▶ Text block
────────────────────

Two in three American households, or 85 million families, live with a pet. So it’s no surprise that, as the new coronavirus, Covid-19, spreads across the world and faces an imminent outbreak in the U.S., many dog and cat parents start to worry: can the highly infectious virus get to their furry children?
The short answer is, it’s unclear yet, but it might be worth taking precautionary measures to a reasonable extent.
Coronaviruses are a large family of pathogens commonly found in birds and mammals. Scientists have found evidence suggesting that Covid-19 first originated from bats and migrated to humans through physical contact. But there is no evidence showing that the virus can transmit from humans to dogs and cats or vice versa, according to both the World Health Organization (WHO) and the U.S. Centers for Disease Control and Prevention (CDC).
Last Friday, the dog of a coronavirus patient in Hong Kong tested “weak positive” for Covid-19. However, the city’s agricultural and fisheries department has yet to determine whether the dog has really got the disease or it was just “a result of environmental contamination of its mouth and nose.” The dog is currently quarantined at an animal facility in Hong Kong.

────────────────────

▶ What to do
1 - Reproduce word for word the part of the text on pets and Covid-19 that runs from "The short answer" up to and including "and Prevention (CDC).".
2 - For each statement below, say yes or no to whether it agrees with the text on pets and Covid-19, and quote the exact words from the text that decide it.
(a) Scientists have found evidence suggesting that Covid-19 first originated from birds.
(b) According to the WHO and the CDC, there is no evidence that the virus can pass from humans to dogs and cats.
(c) The dog in Hong Kong is currently quarantined at an animal facility.

[Records contained in a dataset]
────────────────────

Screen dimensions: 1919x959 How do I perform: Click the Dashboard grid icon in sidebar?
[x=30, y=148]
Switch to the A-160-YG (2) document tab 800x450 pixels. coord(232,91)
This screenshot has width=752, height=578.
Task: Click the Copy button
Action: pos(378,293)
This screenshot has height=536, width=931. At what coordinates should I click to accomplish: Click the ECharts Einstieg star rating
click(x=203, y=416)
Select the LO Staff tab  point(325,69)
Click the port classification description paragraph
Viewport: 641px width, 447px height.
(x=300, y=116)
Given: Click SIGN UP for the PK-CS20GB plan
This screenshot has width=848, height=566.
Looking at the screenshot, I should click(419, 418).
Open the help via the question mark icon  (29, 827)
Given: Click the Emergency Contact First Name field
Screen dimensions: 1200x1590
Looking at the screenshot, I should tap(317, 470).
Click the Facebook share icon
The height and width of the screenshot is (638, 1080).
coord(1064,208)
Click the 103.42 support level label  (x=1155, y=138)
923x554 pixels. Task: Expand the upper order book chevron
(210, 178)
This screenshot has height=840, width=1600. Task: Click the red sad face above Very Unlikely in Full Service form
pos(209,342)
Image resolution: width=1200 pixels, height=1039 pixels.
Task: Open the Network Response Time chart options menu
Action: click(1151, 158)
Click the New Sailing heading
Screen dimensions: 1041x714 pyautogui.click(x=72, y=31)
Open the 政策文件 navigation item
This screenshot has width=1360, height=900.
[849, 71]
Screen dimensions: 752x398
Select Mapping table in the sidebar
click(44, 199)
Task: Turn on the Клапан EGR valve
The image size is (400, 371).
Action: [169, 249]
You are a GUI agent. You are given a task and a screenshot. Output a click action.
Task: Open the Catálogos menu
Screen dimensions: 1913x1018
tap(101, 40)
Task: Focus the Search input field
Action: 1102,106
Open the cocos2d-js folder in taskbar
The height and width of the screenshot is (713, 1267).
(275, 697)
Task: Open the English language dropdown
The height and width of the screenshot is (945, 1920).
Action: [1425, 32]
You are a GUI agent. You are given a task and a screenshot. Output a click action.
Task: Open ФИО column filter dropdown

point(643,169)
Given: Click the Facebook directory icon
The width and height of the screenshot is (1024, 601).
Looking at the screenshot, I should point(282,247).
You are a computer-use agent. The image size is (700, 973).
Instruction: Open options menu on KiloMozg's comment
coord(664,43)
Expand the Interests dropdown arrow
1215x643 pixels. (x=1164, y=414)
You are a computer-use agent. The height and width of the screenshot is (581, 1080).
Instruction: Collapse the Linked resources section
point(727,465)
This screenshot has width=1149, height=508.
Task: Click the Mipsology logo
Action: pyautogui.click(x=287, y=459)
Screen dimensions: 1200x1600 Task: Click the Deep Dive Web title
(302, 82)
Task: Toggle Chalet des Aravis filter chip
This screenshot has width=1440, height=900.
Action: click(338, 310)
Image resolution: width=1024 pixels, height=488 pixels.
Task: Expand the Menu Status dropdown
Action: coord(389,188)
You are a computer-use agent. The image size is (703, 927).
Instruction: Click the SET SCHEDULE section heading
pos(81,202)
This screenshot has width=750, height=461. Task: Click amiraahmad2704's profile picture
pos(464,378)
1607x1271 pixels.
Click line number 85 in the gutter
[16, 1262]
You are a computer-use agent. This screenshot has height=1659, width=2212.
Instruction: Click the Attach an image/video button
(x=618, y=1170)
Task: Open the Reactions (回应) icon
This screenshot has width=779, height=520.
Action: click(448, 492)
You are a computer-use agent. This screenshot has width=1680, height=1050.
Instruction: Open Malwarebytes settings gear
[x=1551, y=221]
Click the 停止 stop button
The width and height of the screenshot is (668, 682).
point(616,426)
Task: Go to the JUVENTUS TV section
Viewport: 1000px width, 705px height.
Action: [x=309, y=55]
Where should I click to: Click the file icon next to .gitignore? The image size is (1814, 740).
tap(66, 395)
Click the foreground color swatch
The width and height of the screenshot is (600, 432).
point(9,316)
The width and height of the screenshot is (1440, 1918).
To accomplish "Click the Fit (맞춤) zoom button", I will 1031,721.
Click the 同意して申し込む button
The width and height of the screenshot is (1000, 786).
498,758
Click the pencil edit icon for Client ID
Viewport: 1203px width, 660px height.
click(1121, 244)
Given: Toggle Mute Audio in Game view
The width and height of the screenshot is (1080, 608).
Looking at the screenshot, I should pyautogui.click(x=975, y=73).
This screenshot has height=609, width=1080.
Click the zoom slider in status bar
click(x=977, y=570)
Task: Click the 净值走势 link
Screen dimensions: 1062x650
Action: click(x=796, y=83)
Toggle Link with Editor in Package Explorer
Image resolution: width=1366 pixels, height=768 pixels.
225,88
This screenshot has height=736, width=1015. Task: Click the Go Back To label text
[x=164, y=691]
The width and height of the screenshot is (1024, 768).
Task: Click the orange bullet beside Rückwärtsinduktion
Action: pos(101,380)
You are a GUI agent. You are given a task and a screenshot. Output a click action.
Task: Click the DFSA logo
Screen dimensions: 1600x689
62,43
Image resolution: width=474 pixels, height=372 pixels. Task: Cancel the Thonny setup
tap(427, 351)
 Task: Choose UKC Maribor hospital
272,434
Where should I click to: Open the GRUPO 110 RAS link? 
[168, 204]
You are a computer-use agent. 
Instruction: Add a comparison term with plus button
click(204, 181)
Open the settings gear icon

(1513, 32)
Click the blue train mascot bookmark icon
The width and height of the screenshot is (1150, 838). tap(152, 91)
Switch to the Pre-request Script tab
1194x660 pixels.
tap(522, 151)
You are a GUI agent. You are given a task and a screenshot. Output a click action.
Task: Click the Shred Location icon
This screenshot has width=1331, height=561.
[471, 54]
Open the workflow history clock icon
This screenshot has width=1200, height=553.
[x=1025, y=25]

────────────────────

▶ Set of answers
1 -
The short answer is, it’s unclear yet, but it might be worth taking precautionary measures to a reasonable extent.
Coronaviruses are a large family of pathogens commonly found in birds and mammals. Scientists have found evidence suggesting that Covid-19 first originated from bats and migrated to humans through physical contact. But there is no evidence showing that the virus can transmit from humans to dogs and cats or vice versa, according to both the World Health Organization (WHO) and the U.S. Centers for Disease Control and Prevention (CDC).

2 -
(a) No: "Scientists have found evidence suggesting that Covid-19 first originated from bats and migrated to humans through physical contact."
(b) Yes: "there is no evidence showing that the virus can transmit from humans to dogs and cats or vice versa, according to both the World Health Organization (WHO) and the U.S. Centers for Disease Control and Prevention (CDC)."
(c) Yes: "The dog is currently quarantined at an animal facility in Hong Kong."